Using the expansion (1) for vector A and Vector B find the scalar product between them.

ans.: First write out the vectors in terms of the unit vectors,

A = e1 A1 + e2 A2 + e2 A2

                                            B = e1 B1 + e2 B2 + e2 B2    .

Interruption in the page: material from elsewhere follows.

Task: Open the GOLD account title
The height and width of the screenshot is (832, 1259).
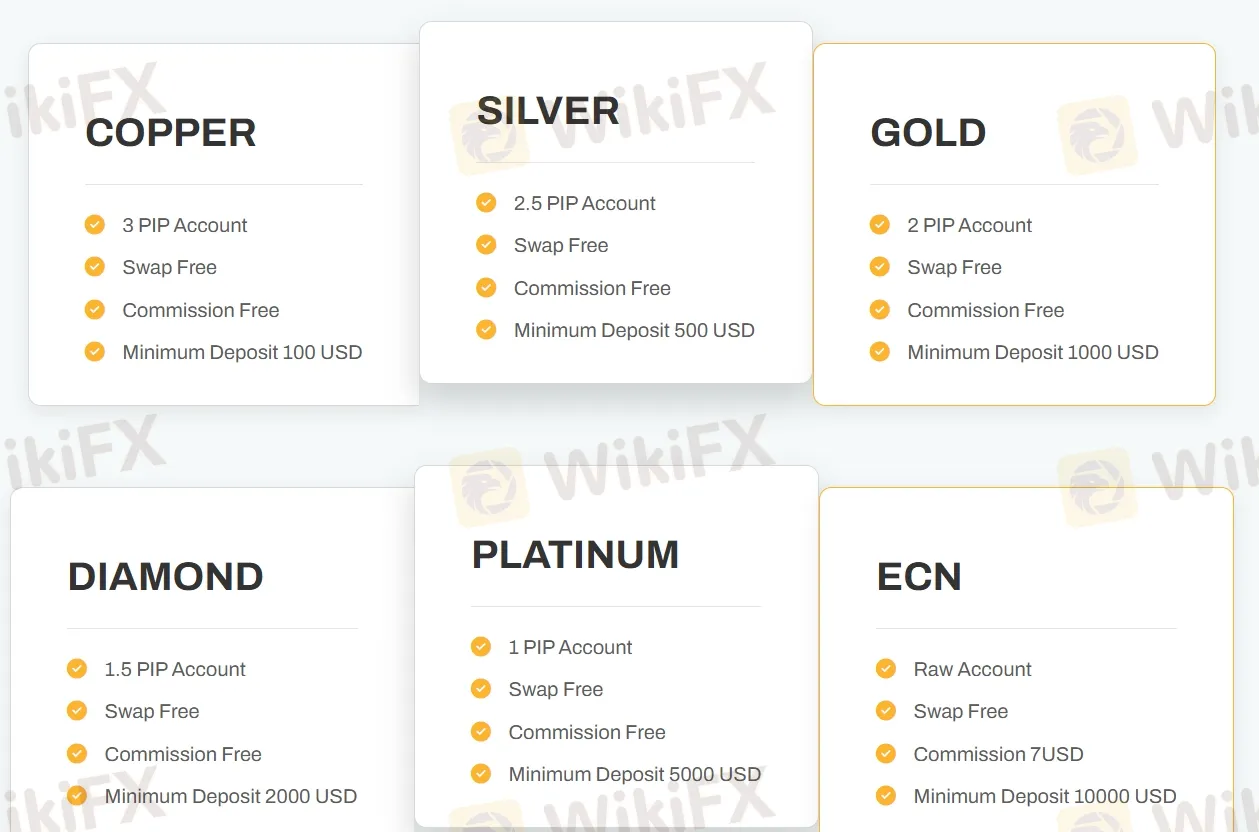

Next, expand out the scalar products,

                                           A.B = e1·e1 A1B1+e1·e2 A1 B2+ e1·e3 A1 B3

+e2·e1 A2 B1+e2·e2 A2 B2+ e2· e3 A2 B3

+e3·e1 A3B1+e3·e2 A3 B2+ e3· e3 A3 B3  ,

and eliminate all the zeros and ones,

                                                      A·B =A1B1+ A2 B2+ A3 B3 .

Example 2

Given the following two vectors find their (1) scalar product, (2) magnitudes, and angle between them:

A = 3 e1 + 4 e2 and B= 3 e2  + 4 e3  .

Although it is easy to do most of this problem by inspection, and look up the angle for the cosine obtained from the scalar product, I have included a bit of python code that solves the problem in listing 1 (below).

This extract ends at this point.